On the border between Venezuela and Brazil are the Yanomami and Ye'kuana tribesmen. While the former have stable blood pressure throughout their lives, the latter have incorporated a small amount of Western food into their meals and have problems with increasing blood pressure as they age.

A higher blood pressure can eventually lead to hypertension, endangering the life of the elderly. It has already been shown that a reduction in salt intake can help lower blood pressure, however, other studies seem to point to the opposite. One or more other factors had to come into play.

‘The idea that increasing blood pressure is the result of ageing is a widely held belief in cardiology,’ says epidemiologist Noel Mueller of Johns Hopkins University. ‘However, our results confirm that it could be an avoidable consequence of Western diet and lifestyle rather than of age itself.’

The food in question

Led on a group of 72 members of the Yanomami tribe, the new study published in the JAMA Cardiology Journal by Mueller and his team reveals a constant blood pressure throughout the stages of life for the aforementioned tribe: about 95/63 against 121/71 for an American adult. The Yanomami live mainly as hunter-gatherers and consume a lot of fruit and fiber, and very little salt and fat.
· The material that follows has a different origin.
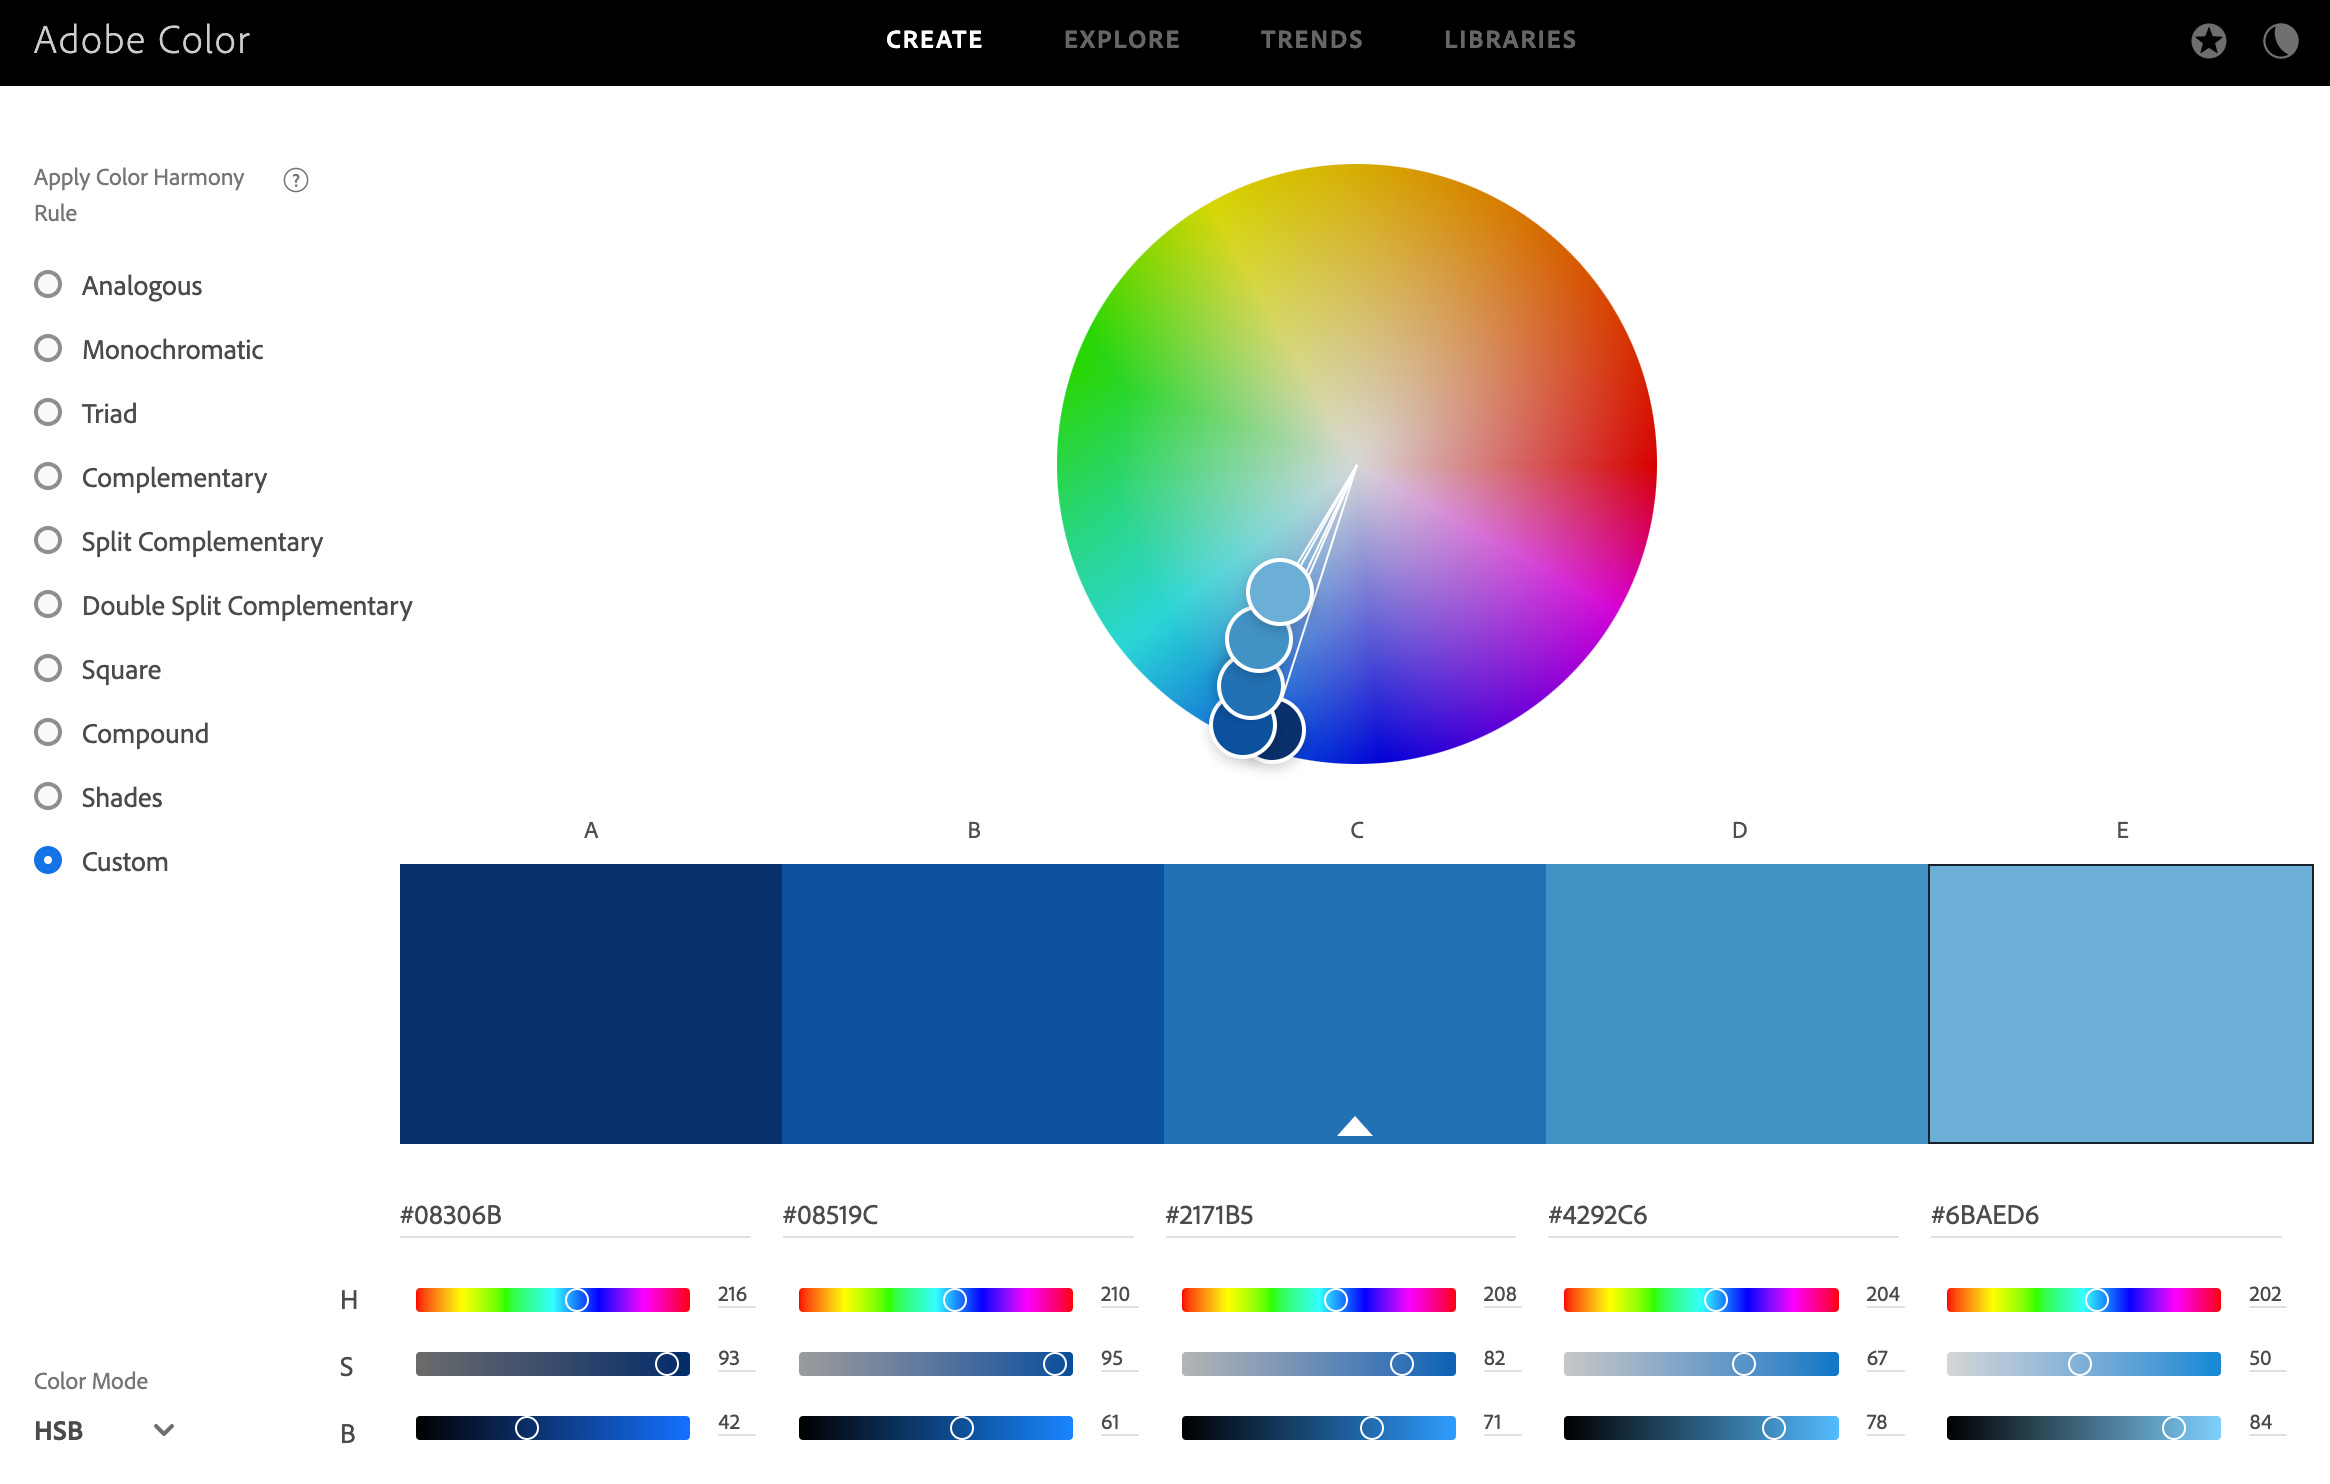
Task: Switch to the EXPLORE tab
Action: tap(1122, 40)
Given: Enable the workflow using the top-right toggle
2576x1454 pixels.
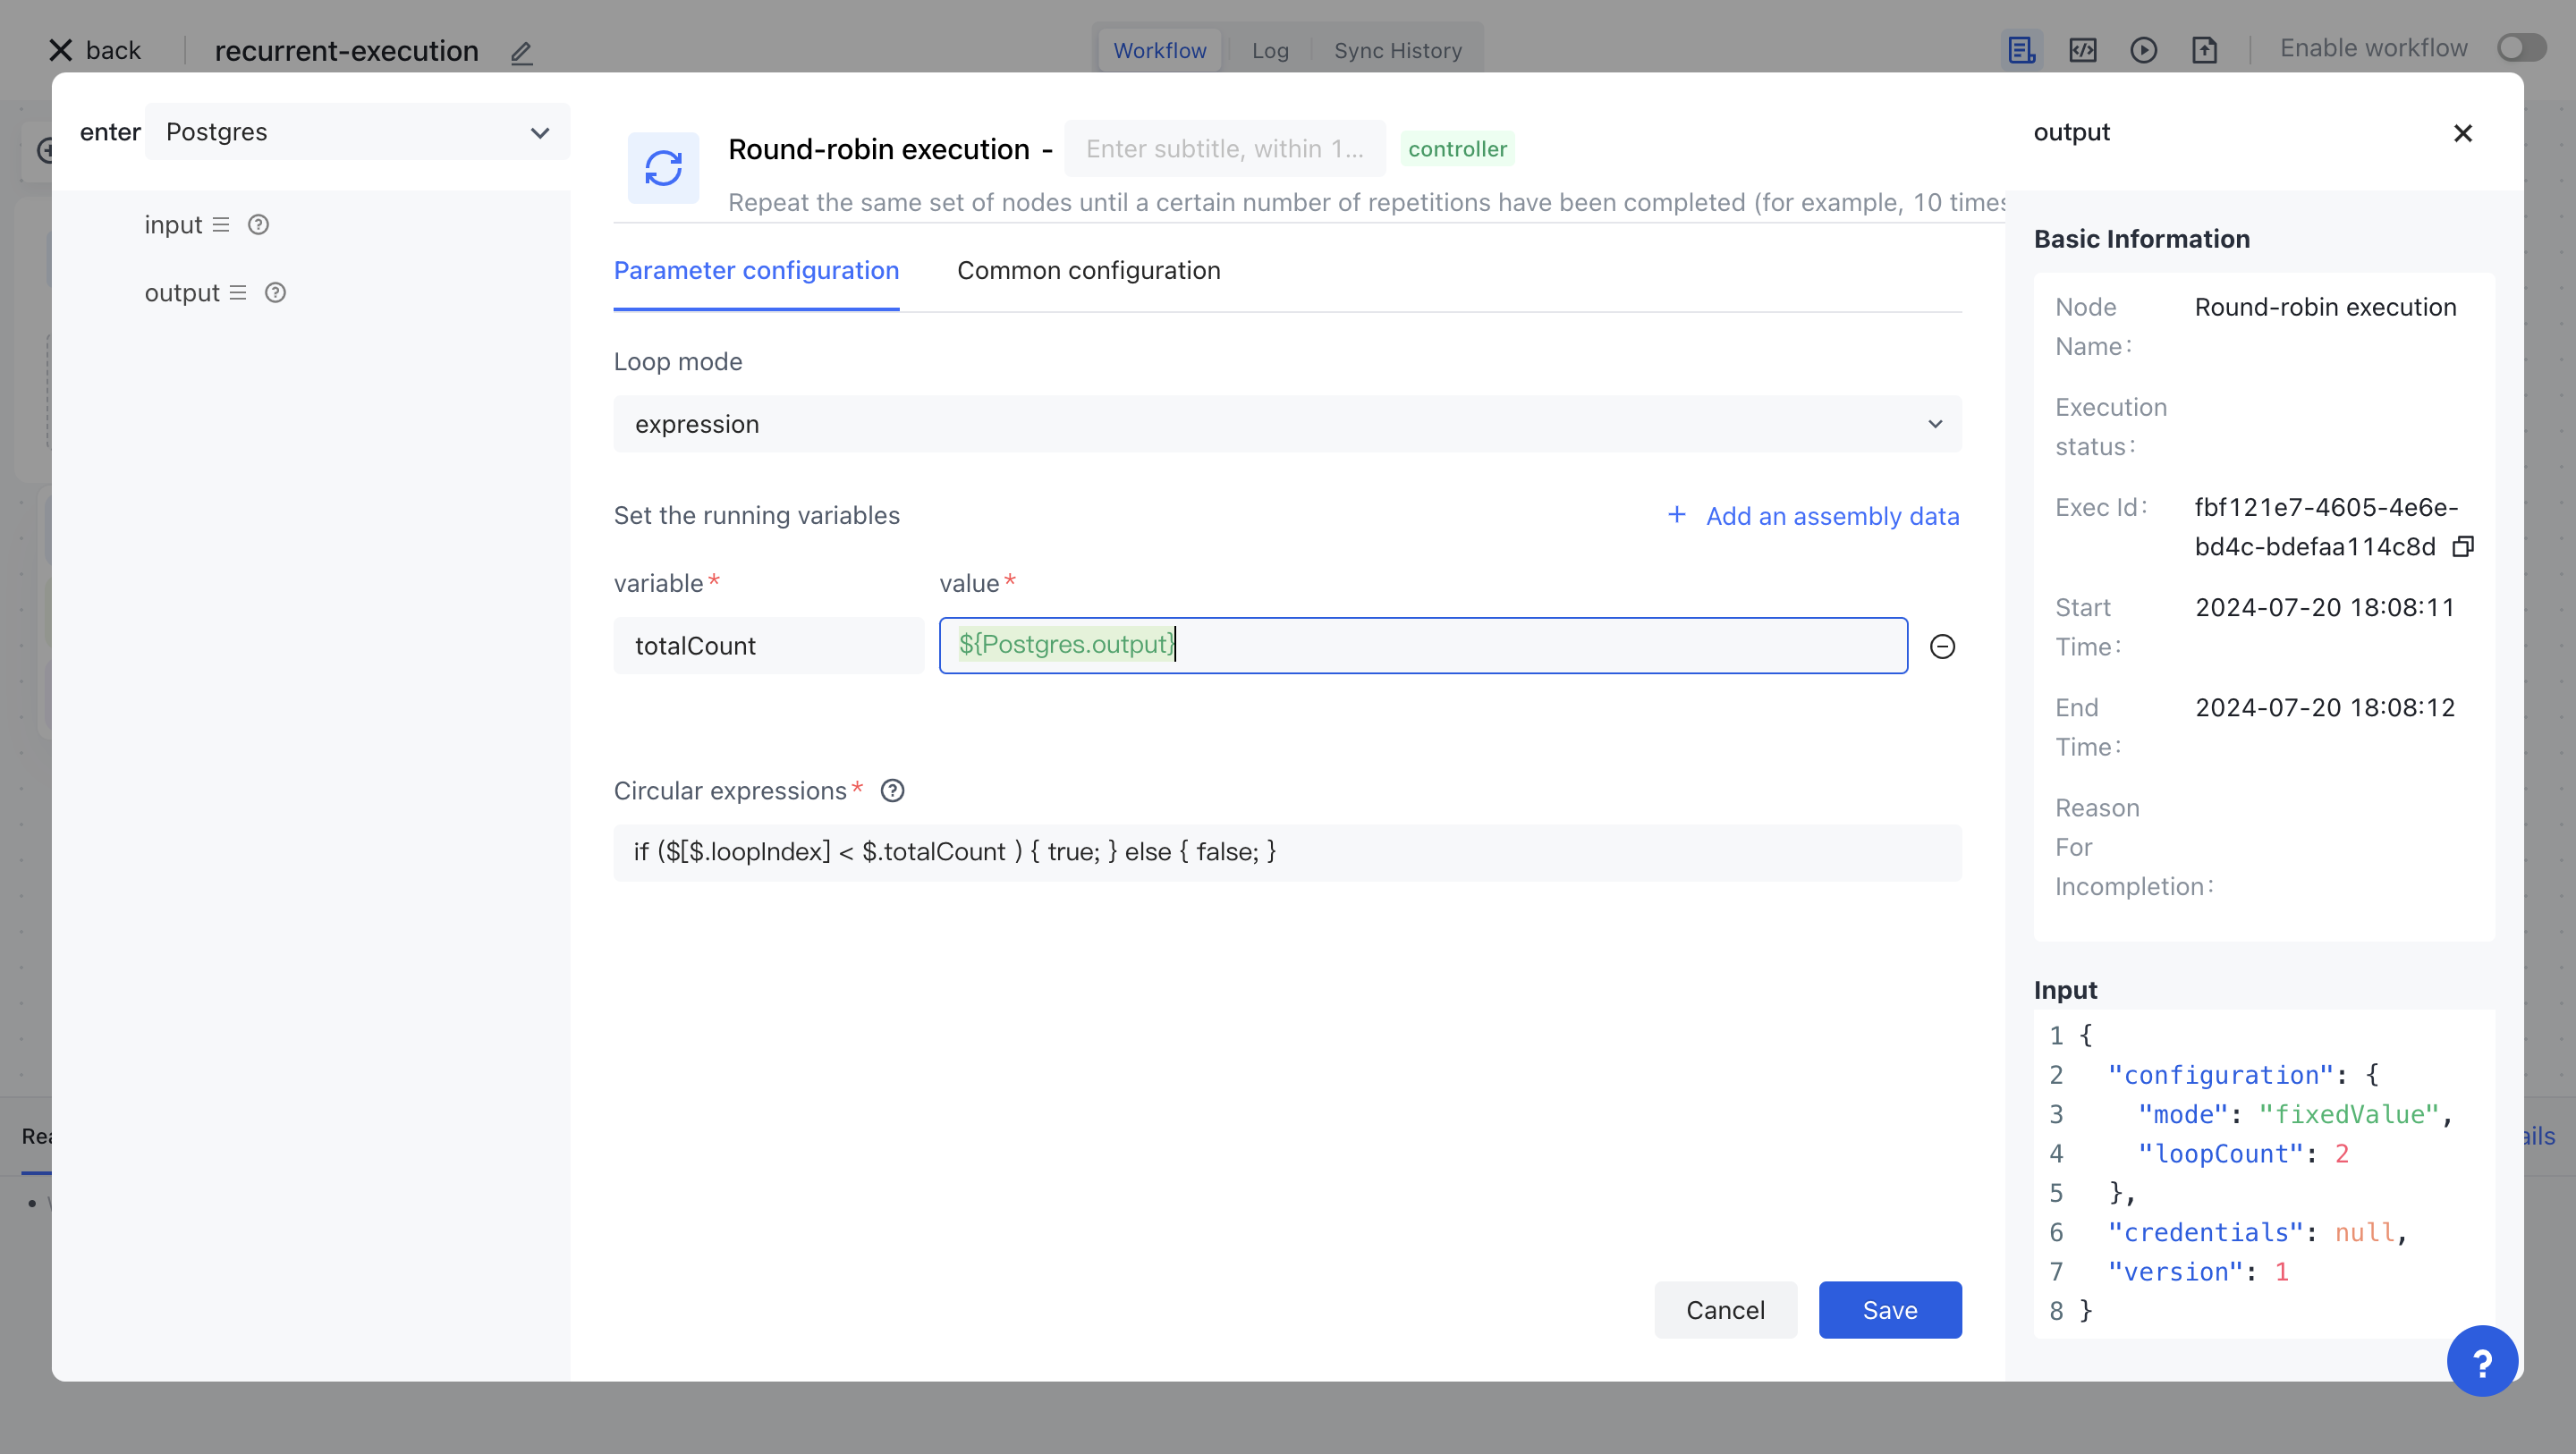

In contrast, an increase in blood pressure of 0.25 mmHg per year could be measured in Ye'kuana (compared to an average of 0.6 mmHg per year in Americans), who integrated processed foods into their diet. But the children of each tribe also showed an interesting result: among the Yanomami and Ye'kuana, young individuals showed a similar blood pressure before it increased in the latter.

At the age of 10, the Ye'kuana showed an average blood pressure of 5.8 mmHg higher than that of the Yanomami at the same age. A difference that has greatly increased at the age of 50 to 15.9 mmHg. These numbers ​​are still not as high as those observed among young Americans, augmenting by 1.5 and 1.9 mmHg per year among boys and girls respectively. But they could be a key.

Although the study does not take into account several other factors (including genetics), it presents results that lead to reconsider the impact of diet on the health of our hearts and especially during childhood.